Mon, August 10, 2:00 to 3:00pm, TBA

Abstract

This study examines the health consequences of intragenerational social mobility in the United States by conceptualizing mobility as a long-term occupational trajectory rather than as a discrete transition between two time points. Using sequence analysis on the NLSY79 cohort, the study identifies distinct patterns of occupational mobility from ages 25 to 50 and evaluates their associations with health outcomes at age 50. The results show substantial prevalence in intragenerational mobility experiences, with more than 40% of respondents experiencing some kind of occupational mobility, and most individuals undergoing multiple status transitions over adulthood. Preliminary findings suggest clear health gradients across mobility trajectory clusters. Individuals with stable high-status trajectories exhibit the best health outcomes in midlife, while those with persistent unemployment or downward mobility into unemployment experience the poorest health.

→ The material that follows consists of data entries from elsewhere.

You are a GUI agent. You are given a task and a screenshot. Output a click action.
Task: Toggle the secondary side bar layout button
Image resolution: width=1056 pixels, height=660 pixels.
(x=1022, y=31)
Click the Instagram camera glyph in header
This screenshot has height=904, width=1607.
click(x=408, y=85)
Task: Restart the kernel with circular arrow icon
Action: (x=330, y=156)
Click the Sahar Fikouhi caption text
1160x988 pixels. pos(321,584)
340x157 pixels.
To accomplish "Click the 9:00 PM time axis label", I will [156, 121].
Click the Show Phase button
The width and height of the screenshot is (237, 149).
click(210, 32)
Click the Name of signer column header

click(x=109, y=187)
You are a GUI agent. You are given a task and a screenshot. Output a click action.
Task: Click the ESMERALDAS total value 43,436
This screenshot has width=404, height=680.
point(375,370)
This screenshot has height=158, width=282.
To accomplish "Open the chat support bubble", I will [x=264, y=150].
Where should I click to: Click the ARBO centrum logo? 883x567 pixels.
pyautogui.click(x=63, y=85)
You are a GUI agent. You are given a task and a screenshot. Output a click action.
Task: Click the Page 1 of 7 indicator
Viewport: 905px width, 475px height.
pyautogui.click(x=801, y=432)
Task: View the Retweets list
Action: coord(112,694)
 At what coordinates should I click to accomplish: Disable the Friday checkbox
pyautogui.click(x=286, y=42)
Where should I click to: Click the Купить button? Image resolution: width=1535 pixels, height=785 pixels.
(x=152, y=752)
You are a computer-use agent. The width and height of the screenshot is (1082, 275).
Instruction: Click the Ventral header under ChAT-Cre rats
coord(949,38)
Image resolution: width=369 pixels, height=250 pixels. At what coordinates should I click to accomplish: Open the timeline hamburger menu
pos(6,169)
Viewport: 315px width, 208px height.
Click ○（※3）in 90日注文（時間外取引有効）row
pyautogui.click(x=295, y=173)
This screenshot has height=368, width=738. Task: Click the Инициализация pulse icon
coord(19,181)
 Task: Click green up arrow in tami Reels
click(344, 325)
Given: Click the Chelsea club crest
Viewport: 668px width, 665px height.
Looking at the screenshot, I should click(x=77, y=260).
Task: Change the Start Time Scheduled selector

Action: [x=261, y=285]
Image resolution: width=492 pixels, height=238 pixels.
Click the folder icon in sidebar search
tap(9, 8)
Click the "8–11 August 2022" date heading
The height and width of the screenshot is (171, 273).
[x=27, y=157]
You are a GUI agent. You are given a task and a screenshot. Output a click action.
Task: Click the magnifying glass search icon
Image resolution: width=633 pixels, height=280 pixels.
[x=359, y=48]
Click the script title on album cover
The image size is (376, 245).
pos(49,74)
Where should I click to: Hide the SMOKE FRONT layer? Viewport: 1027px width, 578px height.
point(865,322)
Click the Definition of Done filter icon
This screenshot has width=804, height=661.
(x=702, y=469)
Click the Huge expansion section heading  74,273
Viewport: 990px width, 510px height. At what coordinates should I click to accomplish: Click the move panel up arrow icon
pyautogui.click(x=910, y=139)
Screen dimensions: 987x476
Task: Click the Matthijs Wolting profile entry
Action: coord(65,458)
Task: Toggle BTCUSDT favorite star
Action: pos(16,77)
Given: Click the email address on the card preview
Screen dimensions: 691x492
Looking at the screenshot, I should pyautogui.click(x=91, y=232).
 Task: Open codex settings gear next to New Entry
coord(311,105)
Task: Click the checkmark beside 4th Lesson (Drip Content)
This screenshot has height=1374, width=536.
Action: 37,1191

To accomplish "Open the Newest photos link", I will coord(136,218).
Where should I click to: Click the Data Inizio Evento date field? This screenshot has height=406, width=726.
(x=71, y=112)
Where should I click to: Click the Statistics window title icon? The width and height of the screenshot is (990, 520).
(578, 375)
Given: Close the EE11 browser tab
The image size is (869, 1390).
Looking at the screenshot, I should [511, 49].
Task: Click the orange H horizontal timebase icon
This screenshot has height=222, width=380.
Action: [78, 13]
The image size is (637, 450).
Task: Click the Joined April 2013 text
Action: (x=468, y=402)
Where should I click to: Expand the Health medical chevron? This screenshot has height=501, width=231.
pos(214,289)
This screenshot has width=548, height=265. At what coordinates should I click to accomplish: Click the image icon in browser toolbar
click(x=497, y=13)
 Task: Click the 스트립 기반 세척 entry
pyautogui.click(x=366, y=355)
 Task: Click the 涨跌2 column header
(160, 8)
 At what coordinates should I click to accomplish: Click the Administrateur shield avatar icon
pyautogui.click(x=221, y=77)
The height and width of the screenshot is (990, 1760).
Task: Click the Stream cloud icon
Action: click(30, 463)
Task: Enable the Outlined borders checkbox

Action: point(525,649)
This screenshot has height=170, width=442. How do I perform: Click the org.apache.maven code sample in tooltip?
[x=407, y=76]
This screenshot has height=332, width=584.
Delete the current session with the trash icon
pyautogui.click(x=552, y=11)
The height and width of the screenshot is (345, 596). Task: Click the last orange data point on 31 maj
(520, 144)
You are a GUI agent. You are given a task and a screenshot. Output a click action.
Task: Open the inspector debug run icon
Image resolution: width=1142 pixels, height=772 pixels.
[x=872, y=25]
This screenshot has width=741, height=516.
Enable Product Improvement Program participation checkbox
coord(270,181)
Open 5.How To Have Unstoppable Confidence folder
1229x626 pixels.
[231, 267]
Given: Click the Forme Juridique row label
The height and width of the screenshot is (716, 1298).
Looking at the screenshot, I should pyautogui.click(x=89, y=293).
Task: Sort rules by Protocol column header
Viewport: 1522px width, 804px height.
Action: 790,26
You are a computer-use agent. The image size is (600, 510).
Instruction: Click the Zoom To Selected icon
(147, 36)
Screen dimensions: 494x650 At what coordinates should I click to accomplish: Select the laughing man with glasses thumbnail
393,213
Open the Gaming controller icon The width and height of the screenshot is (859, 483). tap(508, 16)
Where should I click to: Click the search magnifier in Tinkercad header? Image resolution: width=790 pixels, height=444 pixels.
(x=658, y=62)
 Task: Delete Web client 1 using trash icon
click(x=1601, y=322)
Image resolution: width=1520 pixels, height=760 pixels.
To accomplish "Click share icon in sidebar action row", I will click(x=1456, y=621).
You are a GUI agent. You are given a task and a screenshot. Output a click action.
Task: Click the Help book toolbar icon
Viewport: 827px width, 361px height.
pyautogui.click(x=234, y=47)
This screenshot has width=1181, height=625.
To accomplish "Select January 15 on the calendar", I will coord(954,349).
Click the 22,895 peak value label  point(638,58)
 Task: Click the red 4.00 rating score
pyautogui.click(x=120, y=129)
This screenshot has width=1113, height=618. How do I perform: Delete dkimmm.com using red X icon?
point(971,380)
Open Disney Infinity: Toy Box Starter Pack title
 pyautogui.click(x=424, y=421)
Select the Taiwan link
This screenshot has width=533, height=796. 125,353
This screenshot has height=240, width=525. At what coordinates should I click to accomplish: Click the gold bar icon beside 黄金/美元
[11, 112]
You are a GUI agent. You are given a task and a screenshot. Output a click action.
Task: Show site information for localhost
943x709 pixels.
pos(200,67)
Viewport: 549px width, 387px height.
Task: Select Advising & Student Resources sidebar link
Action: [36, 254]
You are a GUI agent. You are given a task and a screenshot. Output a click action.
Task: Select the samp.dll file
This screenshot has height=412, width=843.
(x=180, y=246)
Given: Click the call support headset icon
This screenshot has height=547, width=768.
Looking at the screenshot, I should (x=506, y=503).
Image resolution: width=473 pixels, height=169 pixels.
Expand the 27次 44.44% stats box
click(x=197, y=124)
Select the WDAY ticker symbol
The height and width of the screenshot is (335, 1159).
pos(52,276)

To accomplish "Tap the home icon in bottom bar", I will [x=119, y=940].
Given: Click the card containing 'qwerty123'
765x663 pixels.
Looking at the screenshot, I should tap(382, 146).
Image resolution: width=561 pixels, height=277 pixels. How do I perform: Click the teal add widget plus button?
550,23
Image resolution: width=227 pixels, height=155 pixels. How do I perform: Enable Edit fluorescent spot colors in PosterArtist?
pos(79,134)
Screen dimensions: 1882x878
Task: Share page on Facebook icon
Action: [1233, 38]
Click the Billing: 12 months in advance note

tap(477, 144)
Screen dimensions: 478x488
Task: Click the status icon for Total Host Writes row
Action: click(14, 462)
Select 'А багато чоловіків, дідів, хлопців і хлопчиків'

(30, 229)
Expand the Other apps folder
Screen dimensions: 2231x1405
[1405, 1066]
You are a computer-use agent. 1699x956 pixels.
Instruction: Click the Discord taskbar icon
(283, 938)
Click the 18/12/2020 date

The results also provide evidence consistent with the “falling from grace” and “rising from rags” framework, indicating the beneficial effects of upward mobility and the detrimental effects of downward mobility. Beyond direction and distance of mobility, measures of trajectory instability (entropy, turbulence, and number of transitions) are consistently associated with worse midlife health, suggesting that unstable status trajectories may have independent health consequences. By adopting a trajectory-based approach, this study provides a more comprehensive account of intragenerational mobility and its health implications. The findings highlight both the opportunities and risks associated with increasingly dynamic and flexible labor market careers.